The recognition of an artist as a career is very important and still hardly acknowledged anywhere in the world. In Estonia, for example, a few years ago the government supported a trial to support an artist’s or writer’s salary for three years. It would be great to see more of that happening in other countries. The UK has a well established support system for the arts. The Arts Council, England is a major player in developing this system. However, at the same time, it only supports the production of the work, it doesn’t recognise that artist needs to be paid for their holidays. A big part of the creative process is actually taking a break for reflecting, to read, to research or any other activities that might be essential.
Do you ever get fed up with this way of life? And if so, where do you turn for inspiration when this happens?

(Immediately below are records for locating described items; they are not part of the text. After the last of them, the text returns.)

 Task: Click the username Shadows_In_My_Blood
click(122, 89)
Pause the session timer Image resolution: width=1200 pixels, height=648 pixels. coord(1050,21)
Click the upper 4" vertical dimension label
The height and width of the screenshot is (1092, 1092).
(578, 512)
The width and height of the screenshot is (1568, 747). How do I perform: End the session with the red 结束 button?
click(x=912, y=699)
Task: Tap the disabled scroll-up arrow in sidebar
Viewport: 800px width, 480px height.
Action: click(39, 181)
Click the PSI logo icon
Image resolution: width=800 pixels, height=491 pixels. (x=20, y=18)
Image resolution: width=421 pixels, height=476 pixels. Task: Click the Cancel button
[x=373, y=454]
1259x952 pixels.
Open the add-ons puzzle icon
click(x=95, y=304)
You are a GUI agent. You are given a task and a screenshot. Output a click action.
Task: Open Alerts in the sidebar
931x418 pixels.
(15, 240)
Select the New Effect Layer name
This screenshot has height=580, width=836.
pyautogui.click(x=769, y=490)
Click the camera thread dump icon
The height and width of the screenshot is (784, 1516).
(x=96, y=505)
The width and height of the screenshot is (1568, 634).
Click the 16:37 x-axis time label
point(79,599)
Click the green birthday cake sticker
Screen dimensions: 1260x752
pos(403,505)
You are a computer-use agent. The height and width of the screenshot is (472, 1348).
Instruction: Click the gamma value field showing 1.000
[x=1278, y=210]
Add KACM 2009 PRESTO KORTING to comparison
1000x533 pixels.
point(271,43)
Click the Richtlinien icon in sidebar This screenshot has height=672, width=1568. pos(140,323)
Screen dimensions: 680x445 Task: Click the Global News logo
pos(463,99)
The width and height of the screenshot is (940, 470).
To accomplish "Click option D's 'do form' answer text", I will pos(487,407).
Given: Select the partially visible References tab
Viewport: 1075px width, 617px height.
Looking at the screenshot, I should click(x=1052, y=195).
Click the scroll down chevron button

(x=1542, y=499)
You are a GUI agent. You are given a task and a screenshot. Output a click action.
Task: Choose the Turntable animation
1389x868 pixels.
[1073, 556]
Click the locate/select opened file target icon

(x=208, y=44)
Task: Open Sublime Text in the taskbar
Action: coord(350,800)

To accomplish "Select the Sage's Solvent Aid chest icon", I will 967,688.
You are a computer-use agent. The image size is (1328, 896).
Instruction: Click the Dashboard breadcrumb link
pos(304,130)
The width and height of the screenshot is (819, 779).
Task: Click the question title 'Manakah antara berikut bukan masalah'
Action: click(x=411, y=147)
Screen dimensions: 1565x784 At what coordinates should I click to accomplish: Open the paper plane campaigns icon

I have ups and downs, and from time to time I have doubts as to whether to continue or not. I tend to ask myself ‘what else?’ as I still remember the office jobs I used to do many years ago and my lack of any desire to carry out a career like this. I would probably spend my whole life in one boring office job, which would end up being the boring story of my life! Being an artist and being in the art world really drives me to keep questioning myself and my views. I am constantly educating and expanding my knowledge about this world and myself. At the moment I don’t see an alternative, which could give me the same drive. Maybe one day I will find it, but today I am definitely an artist who is trying to find her way to survive and be productive.